Living on the Brink (of Insanity)

by Sierra September 18 days ago in coping

What it means to live on the brink of insanity, fighting for your freedom, day after day

Living on the Brink (of Insanity)

Hello everyone. After long contemplation and a lot of self-analysis I have finally decided to present, in full detail, my personal experience of living on the brink of insanity. Before we get into the How's and the Why's, I want to talk about what the brink of insanity is.

The Brink of Insanity

What is the brink of insanity? The brink of insanity is when you are in that place where you understand that your worries and fears are irrational but you feel them anyway; you know that your anger and paranoia are misplaced, but you can't help your reactions to the extent that you'd like; you make mistakes and take them severely to heart, because you want to be a better person even though sometimes it feels like you're incapable. The brink of insanity is simply when you understand your shortcomings but you can't always control them.

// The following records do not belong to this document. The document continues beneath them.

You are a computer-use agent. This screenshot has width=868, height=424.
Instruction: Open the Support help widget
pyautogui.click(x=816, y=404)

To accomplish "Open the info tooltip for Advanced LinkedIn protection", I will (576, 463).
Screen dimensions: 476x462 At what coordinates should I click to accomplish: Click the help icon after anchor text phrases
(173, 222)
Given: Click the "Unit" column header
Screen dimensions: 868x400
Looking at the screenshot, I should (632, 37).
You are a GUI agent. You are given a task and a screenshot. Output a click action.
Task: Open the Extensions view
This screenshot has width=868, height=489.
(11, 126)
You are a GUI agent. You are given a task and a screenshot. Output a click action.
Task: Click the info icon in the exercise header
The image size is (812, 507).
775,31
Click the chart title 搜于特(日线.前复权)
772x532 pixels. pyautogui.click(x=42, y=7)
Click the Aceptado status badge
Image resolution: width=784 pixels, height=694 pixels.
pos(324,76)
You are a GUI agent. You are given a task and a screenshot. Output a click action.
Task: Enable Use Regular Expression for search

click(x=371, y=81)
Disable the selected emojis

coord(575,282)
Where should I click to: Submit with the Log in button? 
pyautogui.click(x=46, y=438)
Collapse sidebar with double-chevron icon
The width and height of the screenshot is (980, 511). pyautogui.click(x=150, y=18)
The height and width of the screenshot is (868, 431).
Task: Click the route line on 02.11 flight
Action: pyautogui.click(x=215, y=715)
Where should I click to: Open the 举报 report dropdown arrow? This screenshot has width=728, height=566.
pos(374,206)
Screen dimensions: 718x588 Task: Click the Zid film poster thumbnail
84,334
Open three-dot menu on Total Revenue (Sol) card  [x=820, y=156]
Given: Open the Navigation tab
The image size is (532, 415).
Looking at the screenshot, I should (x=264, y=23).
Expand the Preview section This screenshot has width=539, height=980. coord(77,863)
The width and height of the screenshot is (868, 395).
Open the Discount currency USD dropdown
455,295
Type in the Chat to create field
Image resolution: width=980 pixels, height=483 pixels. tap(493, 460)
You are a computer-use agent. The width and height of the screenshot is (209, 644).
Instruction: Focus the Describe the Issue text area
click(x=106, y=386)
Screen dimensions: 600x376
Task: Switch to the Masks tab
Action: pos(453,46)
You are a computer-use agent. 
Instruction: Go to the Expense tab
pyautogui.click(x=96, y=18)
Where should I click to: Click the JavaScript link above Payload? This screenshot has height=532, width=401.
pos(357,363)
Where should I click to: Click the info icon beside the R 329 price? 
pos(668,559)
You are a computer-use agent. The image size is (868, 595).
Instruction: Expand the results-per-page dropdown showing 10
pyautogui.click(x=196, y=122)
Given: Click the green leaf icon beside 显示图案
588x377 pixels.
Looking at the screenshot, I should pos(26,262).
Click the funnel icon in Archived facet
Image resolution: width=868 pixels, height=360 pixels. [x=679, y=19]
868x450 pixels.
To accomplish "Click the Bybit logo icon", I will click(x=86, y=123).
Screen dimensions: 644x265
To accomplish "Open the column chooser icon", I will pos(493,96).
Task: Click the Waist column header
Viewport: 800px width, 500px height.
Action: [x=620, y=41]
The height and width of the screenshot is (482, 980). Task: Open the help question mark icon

You constantly feel yourself slipping.

Picture a precipice. On the flat plain you have a forest, or maybe a village (however you picture it yourself), and to simply walk away from that steep drop you can live a happy, normal and confident life—knowing your decisions will always be made rationally and with only conscious fault of your own. On the other end, you have that deep, black drop into the abyss of your shortcomings.

Some things that can be found here:

  • Anxiety, depression, stress, and paranoia
  • Anger, bottled frustration, and envy
  • Self-centeredness and narcissism (narcissistic tendencies)
  • and so on

Now, picture that for whatever reason you can't move from the edge of that black nothingness. You're mere millimeters from falling in, and the stench of the darker parts of your inner consciousness drift into your nose like a sickly sweet burning of bad potpourri.

For me, there are two main reasons: First, I'm simply dumbstruck by fear of losing control and constantly feeling myself slipping down and trying to drag myself back up. Secondly, what calls to me from the deepest darks of myself is almost hellishly enticing. Sometimes it's hard not to give in to your temptations, and who knows your temptations better than the inner you?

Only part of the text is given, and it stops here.